Re: Document links

Grant Ingersoll Wed, 20 Oct 2010 06:07:49 -0700

Hi Mark,

Any update on this?


-Grant

On Sep 25, 2010, at 5:42 PM, mark harwood wrote:

>>> Both these on disk data structures and the ones in a B+ tree have seek 
>>> offsets 
>>> into files
>>> that require disk seeks. And both could use document ids as key values.
> 
> Yep. However my approach doesn't use a doc id as a key that is searched in 
> any 
> B+ tree index (which involves disk seeks) - it is used as direct offset into 
> a 
> file to get the pointer into a "links" data structure. 
> 
> 
> 
>>> But do these disk data structures support dynamic addition and deletion of 
>>> (larger
>>> numbers of) document links?
> 
> Yes, the slide deck I linked to shows how links (like documents) spend the 
> early 
> stages of life being merged frequently in the smaller, newer segments and 
> over 
> time migrate into larger, more stable segments as part of Lucene transactions.
> 
> That's the theory - I'm currently benchmarking an early prototype.
> 
> 
> 
> ----- Original Message ----
> From: Paul Elschot <[email protected]>
> To: [email protected]
> Sent: Sat, 25 September, 2010 22:03:28
> Subject: Re: Document links
> 
> Op zaterdag 25 september 2010 15:23:39 schreef Mark Harwood:
>> My starting point in the solution I propose was to eliminate linking via any 
>> type of key. Key lookups mean indexes and indexes mean disk seeks. Graph 
>> traversals have exponential numbers of links and so all these index disk 
>> seeks 
>> start to stack up. The solution I propose uses doc ids as more-or-less 
>> direct 
>> pointers into file structures avoiding any index lookup.
>> I've started coding up some tests using the file structures I outlined and 
>> will 
>> compare that with a traditional key-based approach.
> 
> Both these on disk data structures and the ones in a B+ tree have seek 
> offsets 
> into files
> that require disk seeks. And both could use document ids as key values.

§ Stored data
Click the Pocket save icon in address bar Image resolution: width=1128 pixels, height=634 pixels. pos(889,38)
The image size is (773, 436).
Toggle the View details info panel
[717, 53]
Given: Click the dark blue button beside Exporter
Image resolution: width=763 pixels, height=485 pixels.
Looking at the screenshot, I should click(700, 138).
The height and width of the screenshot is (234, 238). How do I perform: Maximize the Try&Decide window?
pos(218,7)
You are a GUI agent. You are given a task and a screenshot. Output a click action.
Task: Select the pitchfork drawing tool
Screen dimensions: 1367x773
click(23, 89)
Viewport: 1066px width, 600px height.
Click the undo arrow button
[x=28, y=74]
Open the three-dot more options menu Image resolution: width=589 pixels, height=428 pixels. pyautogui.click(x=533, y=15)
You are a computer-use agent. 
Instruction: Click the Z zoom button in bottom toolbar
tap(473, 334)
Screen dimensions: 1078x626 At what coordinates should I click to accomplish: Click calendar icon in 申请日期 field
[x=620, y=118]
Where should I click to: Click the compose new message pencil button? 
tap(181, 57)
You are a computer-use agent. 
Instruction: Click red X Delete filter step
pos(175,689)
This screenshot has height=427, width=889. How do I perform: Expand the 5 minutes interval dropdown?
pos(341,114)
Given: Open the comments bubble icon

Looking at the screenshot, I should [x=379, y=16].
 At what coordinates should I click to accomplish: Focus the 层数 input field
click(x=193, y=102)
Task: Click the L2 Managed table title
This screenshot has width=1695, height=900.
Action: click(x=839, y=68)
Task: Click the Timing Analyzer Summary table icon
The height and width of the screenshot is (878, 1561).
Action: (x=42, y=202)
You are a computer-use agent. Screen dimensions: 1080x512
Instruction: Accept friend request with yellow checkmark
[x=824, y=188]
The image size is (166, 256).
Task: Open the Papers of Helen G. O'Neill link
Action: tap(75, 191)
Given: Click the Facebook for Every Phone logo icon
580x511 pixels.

§ Directions for this task
Translate into Spanish this sentence from the message thread on document links: "Key lookups mean indexes and indexes mean disk seeks."

§ Answer to this task
Las búsquedas por clave implican índices, y los índices implican búsquedas en disco.